How does this project differ from the editing functionality in programs such as Acrobat Professional and FoxIt Phantom PDF?
The editing functionality of such programs is essentially based on intelligent guesswork. As PDFs are missing the (complete) structure and layout description in machine-readable form, this information needs to be rediscovered using AI techniques in order to reflow the text, which is why errors can occur. Such functions can be a life-saver for making single edits to a document in an emergency but, due to generation loss, are unsuitable for making repeated extensive edits to a document.
How does this work differ from simply embedding the document’s source in the PDF file (Hybrid PDF or PDF/A-3)?
Some applications (e.g. OpenOffice, LibreOffice and Adobe Illustrator) support embedding the document’s source in the PDFs they generate. When such a “hybrid” PDF file is opened for editing, the robustness guaranteed by PDF is lost, particularly if the file is opened on a different system, as minor technical differences can cause text to reflow. Furthermore, the document can only be edited in the one application that created; it is not possible to use several applications to work on one single document.
Are you sure we need such a editable PDF format? I believe one of the most important benefits of PDF is its concrete, solid state.
The idea of Editable PDF stems from a real-world need to improve the efficiency in the way that we work with documents. Today, the only editable file formats are those native to the applications that generated documents, and none of these formats guarantees the layout to be preserved in the same way as PDF. Furthermore, despite improvements in compatibility, using a native file format still often requires the recipient to be using the same software (and often the same version) of the application, which may not be available.
PDF’s largest asset, its rock-solid visual presentation, will remain, and editable PDFs will be backwardly compatible with the current installed base of PDF viewers such as Adobe Reader and Preview.
What if text is curved/outlined?
The objective of the Editable PDF Initiative is to define a format; a set of standards for how PDFs should be generated and which metadata must be included in order for the file to be editable. Text as curves or bitmaps would obviously not conform to this standard.
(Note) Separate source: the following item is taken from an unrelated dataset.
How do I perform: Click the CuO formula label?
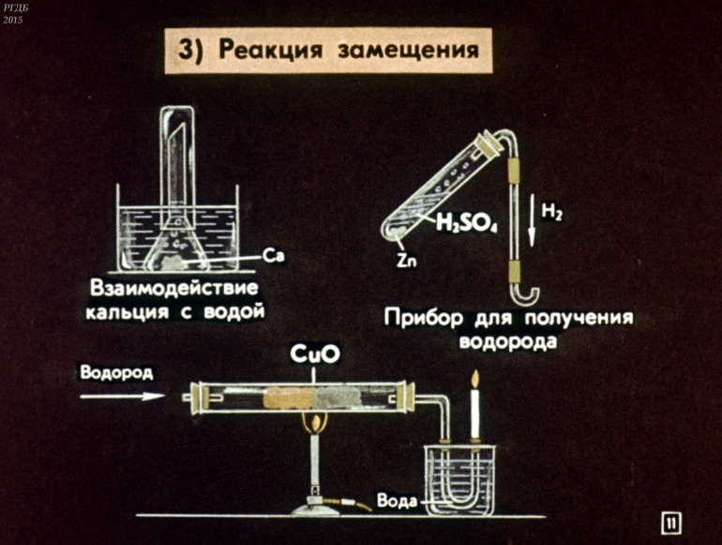pyautogui.click(x=315, y=355)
Ideally, conformant tools would be used right from the beginning, and such issues would not occur.
The conversion of “legacy” PDF documents to editable or structured form is a related topic; however it is outside of the scope of this project, and there is in fact a whole field of research, known as document analysis and recognition, which deals with such problems as converting curves back to text, etc. Given the complexity of this problem, such conversions are rarely 100% accurate.
Where do you plan to save fonts and how to manage licenses and copyright? How do you plan to edit a PDF if the fonts have been subsetted?
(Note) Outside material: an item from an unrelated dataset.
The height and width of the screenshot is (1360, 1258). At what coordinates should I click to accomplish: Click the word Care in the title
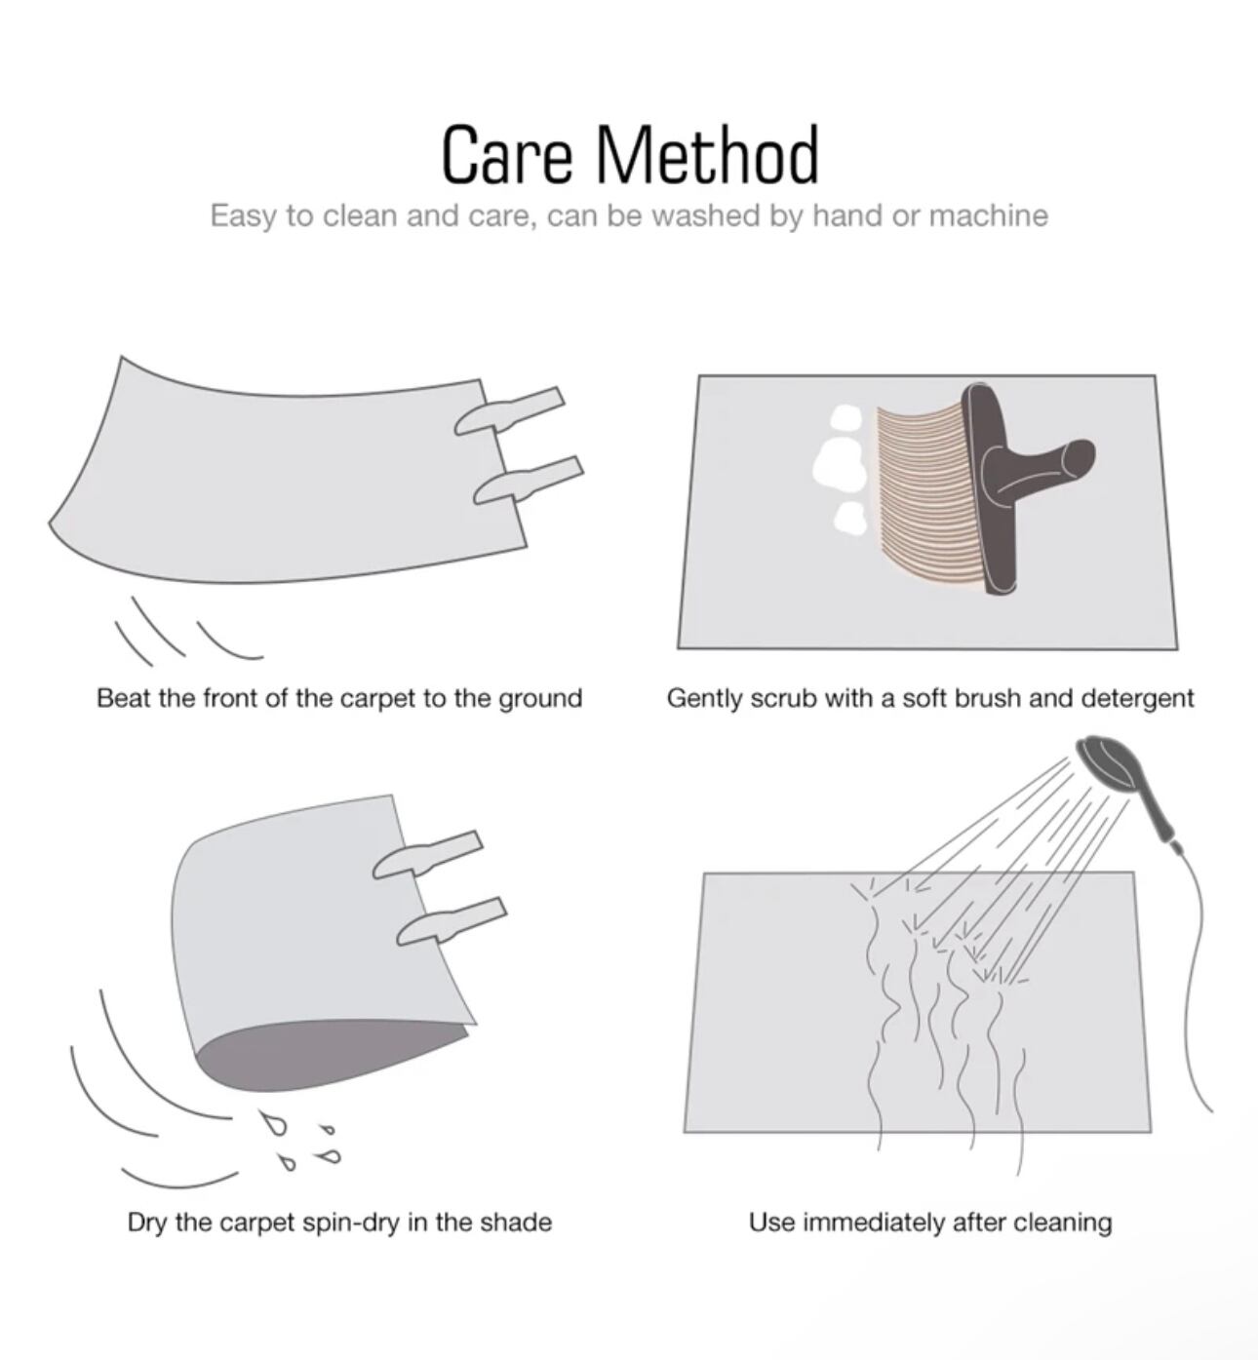click(506, 155)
This issue has been discussed in detail in the upcoming publication at DocEng 2018. Thanks to initiatives such as Google Fonts, there is now a much larger variety of high-quality fonts that can be freely embedded in editable documents. However, there is still the need to be able to embed commercially licensed fonts in PDF documents, particularly if they form part of a corporate identity. Most font vendors have up to now been happy to permit subsetting of their fonts for this purpose, as it would be difficult to extract a usable font from this limited information.
If fonts are subset, it is therefore important that their complete metric information is encoded in order to be able to synthesize an alternative font to exactly fit the space of the original. This enables such documents to be edited by collaborators outside of the organization using this substitute font, whilst ensuring that the content will fit correctly when the correct font is reapplied.